Convenhamos, é excepcional.
E nem é tudo. Nem a mais importante das conquistas delas.
Saiba a rara leitora, se é que não sabe, a conquista histórica das Brabas aconteceu quando se manifestaram de maneira firme, corajosa, cidadã, contra a infame contratação de Cuca para dirigir o time dos homens.
Passaram a ser ameaçadas por parte dos machões bolsonaristas da torcida, foram postas na geladeira por parte do elenco masculino, boicotadas com a diminuição da presença de público em seus jogos, tudo porque exigiram que o “respeito às minas” não virasse apenas palavra de ordem demagógica e cínica da tíbia direção do clube de Parque São Jorge.
Como verdadeiras Mosqueteiras, elas enfrentaram a reação reacionária e foram à luta, fizeram valer sua postura, tiveram papel fundamental na curta permanência do condenado que não cumpriu pena e se recusa a pedir desculpas pelo que fez na Suíça, e ganharam, ganharam tudo o que disputaram.
No caso da Libertadores, invictas, apenas um gol sofrido em seis jogos.
No do Campeonato Brasileiro, em 15 jogos, com 12 vitórias, um empate e apenas duas derrotas, uma delas, para o Internacional, no dia seguinte ao episódio do histórico manifesto, quando as Brabas estavam evidentemente traumatizadas com as hostilidades de que foram vítimas.

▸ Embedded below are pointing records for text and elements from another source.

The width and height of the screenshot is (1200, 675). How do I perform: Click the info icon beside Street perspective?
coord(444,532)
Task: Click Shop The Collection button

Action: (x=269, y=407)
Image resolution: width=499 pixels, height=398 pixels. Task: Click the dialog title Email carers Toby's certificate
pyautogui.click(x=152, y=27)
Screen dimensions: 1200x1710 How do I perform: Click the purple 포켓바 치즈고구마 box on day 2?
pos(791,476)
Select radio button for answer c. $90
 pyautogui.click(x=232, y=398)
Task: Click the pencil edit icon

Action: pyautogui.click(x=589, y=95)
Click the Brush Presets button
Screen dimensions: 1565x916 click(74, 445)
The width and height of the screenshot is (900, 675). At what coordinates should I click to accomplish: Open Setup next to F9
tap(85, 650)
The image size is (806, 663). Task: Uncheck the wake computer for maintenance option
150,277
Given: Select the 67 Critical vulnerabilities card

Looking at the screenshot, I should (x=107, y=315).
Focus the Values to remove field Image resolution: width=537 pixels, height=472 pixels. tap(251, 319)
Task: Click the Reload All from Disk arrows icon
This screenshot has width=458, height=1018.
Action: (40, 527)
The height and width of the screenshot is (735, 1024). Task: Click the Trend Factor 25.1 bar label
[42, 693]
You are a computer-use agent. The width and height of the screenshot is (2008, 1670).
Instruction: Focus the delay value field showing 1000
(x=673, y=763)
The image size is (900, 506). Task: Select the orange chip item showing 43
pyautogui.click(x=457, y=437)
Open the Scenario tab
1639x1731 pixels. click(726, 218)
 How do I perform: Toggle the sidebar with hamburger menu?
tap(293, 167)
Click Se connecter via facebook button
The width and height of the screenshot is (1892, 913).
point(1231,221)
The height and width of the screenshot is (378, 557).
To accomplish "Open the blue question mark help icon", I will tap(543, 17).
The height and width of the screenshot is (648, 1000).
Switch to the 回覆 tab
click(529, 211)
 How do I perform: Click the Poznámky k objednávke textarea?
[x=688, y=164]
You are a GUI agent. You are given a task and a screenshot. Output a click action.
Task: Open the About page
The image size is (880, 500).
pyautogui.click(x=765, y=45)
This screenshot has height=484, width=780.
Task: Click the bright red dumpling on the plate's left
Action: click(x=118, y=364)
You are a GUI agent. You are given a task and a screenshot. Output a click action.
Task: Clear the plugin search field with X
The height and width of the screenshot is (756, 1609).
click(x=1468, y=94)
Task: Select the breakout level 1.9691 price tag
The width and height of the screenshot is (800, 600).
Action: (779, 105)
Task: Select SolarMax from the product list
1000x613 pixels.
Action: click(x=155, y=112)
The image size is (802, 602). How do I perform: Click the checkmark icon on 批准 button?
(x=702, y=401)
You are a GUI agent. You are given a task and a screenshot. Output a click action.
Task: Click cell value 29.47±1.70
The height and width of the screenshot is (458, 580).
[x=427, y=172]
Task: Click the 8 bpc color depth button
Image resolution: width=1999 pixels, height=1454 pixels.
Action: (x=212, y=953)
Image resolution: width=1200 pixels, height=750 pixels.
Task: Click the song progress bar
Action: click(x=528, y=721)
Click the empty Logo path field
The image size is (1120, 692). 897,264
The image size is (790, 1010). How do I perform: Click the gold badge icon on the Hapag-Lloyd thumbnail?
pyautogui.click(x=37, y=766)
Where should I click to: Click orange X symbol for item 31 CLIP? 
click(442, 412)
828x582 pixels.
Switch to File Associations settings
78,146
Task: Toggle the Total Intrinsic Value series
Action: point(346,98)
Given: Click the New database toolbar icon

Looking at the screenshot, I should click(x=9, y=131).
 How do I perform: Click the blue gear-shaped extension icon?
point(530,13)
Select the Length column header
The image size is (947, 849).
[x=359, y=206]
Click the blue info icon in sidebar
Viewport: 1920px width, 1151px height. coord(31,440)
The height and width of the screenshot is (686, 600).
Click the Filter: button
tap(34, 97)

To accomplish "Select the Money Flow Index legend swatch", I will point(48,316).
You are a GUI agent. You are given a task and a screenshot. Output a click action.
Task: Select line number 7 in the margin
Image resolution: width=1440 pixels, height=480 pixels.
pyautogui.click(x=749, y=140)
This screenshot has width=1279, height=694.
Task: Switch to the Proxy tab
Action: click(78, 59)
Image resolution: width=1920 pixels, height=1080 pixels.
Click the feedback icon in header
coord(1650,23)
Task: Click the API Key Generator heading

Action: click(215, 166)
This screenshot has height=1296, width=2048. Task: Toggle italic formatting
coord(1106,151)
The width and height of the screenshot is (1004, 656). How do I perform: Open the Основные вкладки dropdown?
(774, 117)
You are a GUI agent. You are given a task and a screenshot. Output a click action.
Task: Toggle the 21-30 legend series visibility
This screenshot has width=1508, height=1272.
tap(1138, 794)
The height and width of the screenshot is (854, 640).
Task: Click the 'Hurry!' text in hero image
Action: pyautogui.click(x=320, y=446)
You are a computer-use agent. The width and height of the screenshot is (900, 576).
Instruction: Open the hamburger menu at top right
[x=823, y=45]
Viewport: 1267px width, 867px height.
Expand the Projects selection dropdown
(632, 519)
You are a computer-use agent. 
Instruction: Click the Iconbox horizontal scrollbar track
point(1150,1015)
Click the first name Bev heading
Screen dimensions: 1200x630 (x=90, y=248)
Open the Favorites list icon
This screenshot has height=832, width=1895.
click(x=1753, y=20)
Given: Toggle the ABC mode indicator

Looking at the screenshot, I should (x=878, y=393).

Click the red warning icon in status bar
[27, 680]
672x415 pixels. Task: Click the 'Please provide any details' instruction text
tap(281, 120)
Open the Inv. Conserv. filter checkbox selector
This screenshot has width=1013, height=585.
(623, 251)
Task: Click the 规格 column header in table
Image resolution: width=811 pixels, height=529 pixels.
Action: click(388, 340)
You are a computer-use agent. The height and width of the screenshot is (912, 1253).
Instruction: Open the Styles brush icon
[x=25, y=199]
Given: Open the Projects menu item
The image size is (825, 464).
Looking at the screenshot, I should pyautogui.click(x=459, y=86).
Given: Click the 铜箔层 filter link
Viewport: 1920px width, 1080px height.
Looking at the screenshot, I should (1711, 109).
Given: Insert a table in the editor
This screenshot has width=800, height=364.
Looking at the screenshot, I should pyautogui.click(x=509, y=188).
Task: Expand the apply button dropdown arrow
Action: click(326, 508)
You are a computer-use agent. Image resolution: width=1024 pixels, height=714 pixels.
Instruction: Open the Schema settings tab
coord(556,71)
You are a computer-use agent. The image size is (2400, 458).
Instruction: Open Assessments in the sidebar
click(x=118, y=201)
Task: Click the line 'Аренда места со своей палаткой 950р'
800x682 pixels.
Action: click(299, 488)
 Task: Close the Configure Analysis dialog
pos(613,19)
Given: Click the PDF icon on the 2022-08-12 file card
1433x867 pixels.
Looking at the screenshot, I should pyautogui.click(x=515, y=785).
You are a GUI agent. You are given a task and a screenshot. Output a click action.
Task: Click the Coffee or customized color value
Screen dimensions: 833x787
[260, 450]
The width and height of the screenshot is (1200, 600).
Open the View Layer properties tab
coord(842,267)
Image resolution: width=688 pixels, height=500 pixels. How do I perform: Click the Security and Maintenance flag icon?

O solitário gol de Millene, em jogada de Gabi Portilho pela direita, o da taça, poderia ter sido insuficiente, tal a pressão alviverde depois de terem ficado com 11 contra dez, mas as deusas dos estádios estavam de plantão para fazer justiça às Brabas cidadãs.
Só elas, por sinal, deram alegrias à Fiel nesta temporada abaixo da crítica proporcionada pelos marmanjos, da sala de presidência aos gramados —e que culminará com a inaceitável eleição de um de dois candidatos para ocupar a direção do clube, escarrados representantes do submundo do futebol.
Neste mundo em que há dificuldade de as pessoas chamarem pelo nome tanto o terrorismo do Hamas quanto o do governo de Israel, a coragem do grupo de mulheres do Corinthians extrapola a mera conquista esportiva.
Que Cássio, o maior goleiro da história alvinegra, desculpe-se com Lelê, a maior goleira, pelo abraço dado em Cuca.